* PROVIDED RECORDS
*-*-*

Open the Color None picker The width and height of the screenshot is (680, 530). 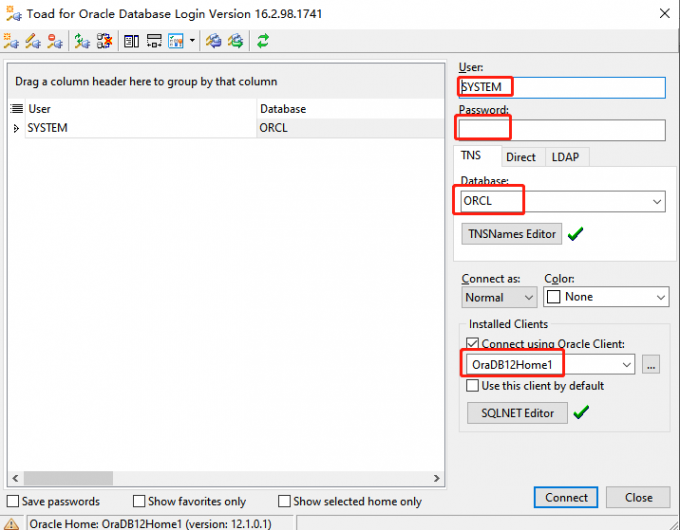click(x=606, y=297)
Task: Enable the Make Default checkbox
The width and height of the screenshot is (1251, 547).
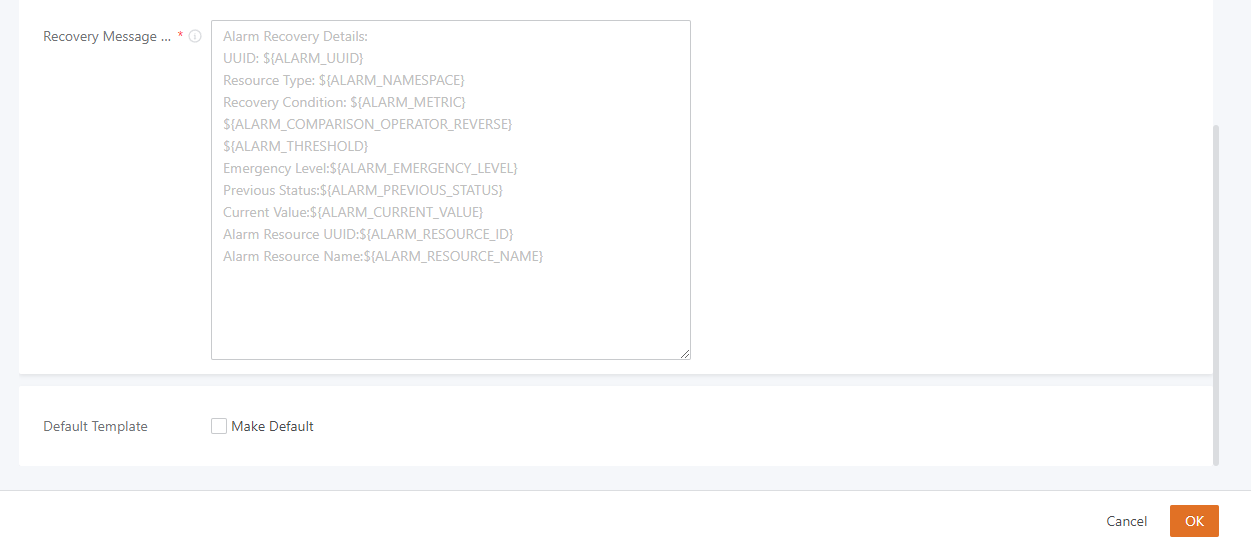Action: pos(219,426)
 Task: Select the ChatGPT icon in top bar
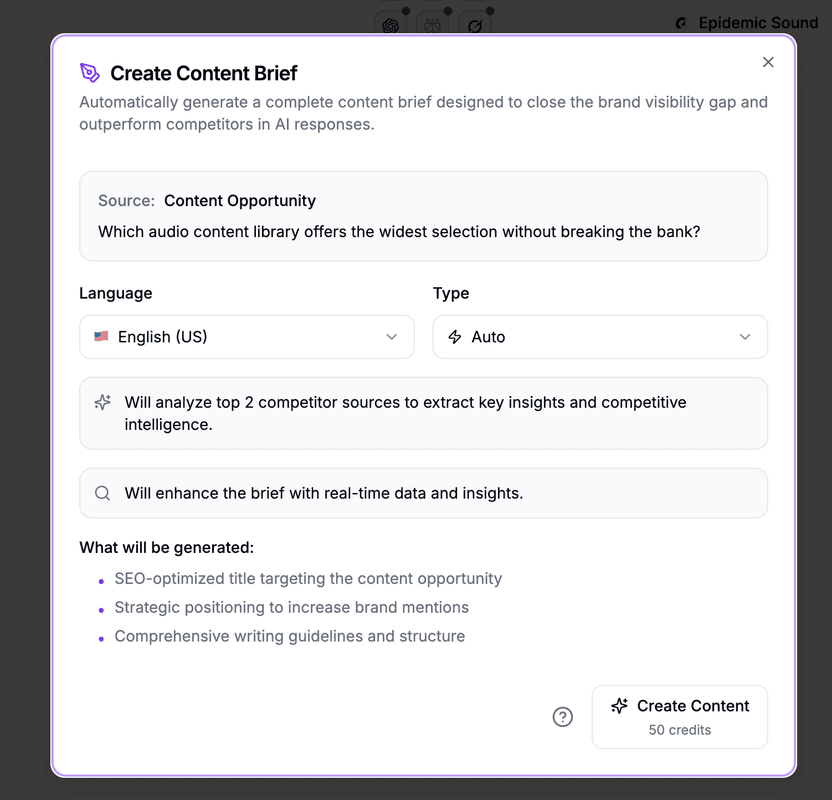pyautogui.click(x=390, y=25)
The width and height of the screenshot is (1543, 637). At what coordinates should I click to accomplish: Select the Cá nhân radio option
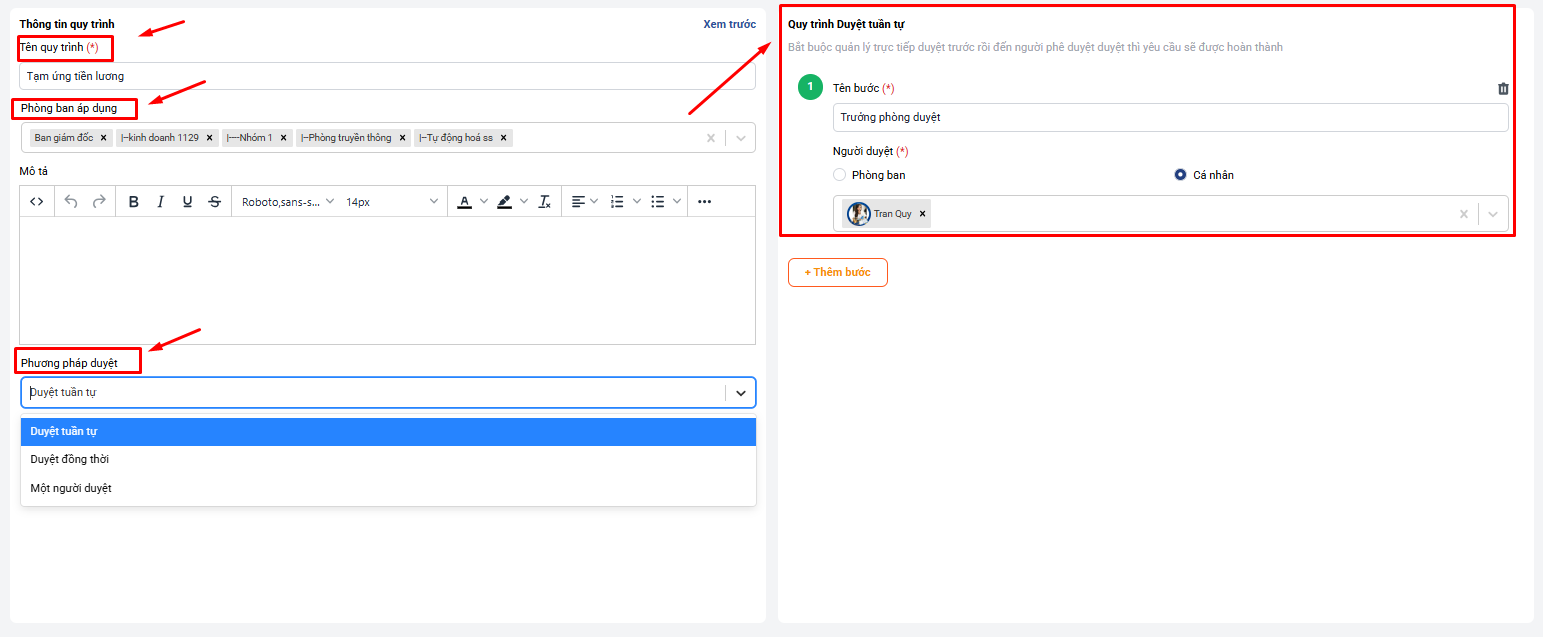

*-*-*

Would you give again, exactly as written, the lines from the one containing "Task: Enable the Make Default checkbox" through the end of the records, with no pictures and no other lines?

Task: Enable the Make Default checkbox
The width and height of the screenshot is (1251, 547).
Action: pos(219,426)
 Task: Select the ChatGPT icon in top bar
pyautogui.click(x=390, y=25)
The width and height of the screenshot is (1543, 637). At what coordinates should I click to accomplish: Select the Cá nhân radio option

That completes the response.